Hello everyone. I'd greatly appreciate your views on this.
18 months ago I moved in with my partner and built a posh shed in the garden that I use to run my beauty business. I also do business consulting for the company that made me redundant three years ago. At that point I did a complete u turn on my career and retrained in beauty. The main reason is because my son has special needs and he was having massive issues with mainstream school. The time out helped me to get him diagnosed, fill out the ten trillion forms needed to get help etc.
Last week I recieved an email out of the blue from old boss, who I enjoyed working for asking if I would join his business as a Director. His business is going well. The job is a perfect combination of my skills and background and I could do it well. The job is full time, but with flexible working and a local office. Salary is reasonable with a car and bonus.
Here is the thing. I feel really nervous as my son is starting a new special school, first school which can meet his needs in September. He will be taxied to and from school. I can afford to get an after school nanny to meet him at home and be with him till about 5.30 when I would get back. I am used to being my own boss and being able to flex for appointments, issues with school etc. I have explained the situation to new/ old boss and he understands. I have no family locally to call on in an emergency. My partner works long hours in the city so would never be able to help. New job starts end of October.
My partner is generally great. My bug bear has always been that because I am at home working I should be able to hold down fulfilling full time house duties. I explained things would definitely need to change. His 15 year old step-daughter lives with us and she does absolutely nothing around the house and we have argued about it before. However, that is another thread. His response was I could pay for a cleaner out of my wages ....don't think the point was quite landing, this makes the house my responsibility again.
I just don't know whether to take this job. Financially despite now having to pay childcare I would be slightly better off but will lose my flexibility. Career wise it is a real sound move. I have also been feeling very lonely at home and getting a bit down, despite my lovely clients.

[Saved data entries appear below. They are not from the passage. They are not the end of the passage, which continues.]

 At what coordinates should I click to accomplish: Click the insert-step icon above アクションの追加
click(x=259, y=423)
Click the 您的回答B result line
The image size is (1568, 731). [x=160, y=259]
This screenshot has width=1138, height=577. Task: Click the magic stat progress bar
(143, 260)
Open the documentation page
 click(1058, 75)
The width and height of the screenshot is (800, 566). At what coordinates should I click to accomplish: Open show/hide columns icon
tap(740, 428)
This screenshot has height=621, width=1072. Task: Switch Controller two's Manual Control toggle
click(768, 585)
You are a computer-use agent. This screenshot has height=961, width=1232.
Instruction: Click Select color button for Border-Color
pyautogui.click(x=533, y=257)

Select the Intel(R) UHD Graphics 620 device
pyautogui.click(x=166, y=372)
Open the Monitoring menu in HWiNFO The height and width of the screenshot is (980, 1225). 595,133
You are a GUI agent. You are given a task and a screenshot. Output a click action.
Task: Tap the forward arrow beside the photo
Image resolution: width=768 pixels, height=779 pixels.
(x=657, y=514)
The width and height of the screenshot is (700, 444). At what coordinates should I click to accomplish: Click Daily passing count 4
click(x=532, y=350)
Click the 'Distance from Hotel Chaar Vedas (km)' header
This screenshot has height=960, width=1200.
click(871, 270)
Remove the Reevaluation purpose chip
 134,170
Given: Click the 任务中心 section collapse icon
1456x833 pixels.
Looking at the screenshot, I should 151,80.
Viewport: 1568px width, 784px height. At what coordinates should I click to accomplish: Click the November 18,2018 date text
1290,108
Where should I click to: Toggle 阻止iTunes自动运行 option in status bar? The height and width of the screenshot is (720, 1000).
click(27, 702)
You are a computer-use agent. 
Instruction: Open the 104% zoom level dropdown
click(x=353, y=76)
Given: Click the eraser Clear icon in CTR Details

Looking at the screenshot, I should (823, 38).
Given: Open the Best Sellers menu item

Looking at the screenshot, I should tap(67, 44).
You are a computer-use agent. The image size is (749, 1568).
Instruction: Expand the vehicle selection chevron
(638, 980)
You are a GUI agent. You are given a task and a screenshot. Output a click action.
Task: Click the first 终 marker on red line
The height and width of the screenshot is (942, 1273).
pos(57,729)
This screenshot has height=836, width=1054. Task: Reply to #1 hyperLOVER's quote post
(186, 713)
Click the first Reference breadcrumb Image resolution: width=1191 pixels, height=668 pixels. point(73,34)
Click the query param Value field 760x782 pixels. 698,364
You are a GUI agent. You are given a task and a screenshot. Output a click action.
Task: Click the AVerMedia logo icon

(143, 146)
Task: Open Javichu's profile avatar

Second question is on the money situation. Up to now I have just paid the food bill (not cheap about £600 a month (my partner eats loads!) I have also paid for stuff around the house. We live in his house, I rent mine out. However, I always have this feeling of 'this my house' from him. With the extra salary I think he is expecting me to help furnish and finish a massive renovation job. I think if it remains 'his house' I should pay half of all the bills and food and cleaner etc from a joint account once I have this job. Do you think that is fair? Unless we have some formal agreement about my interest in the house I don't see why I should pay for these things.
Sorry for the two partner question but they are linked ....honest! Any views or experiences greatly appreciated.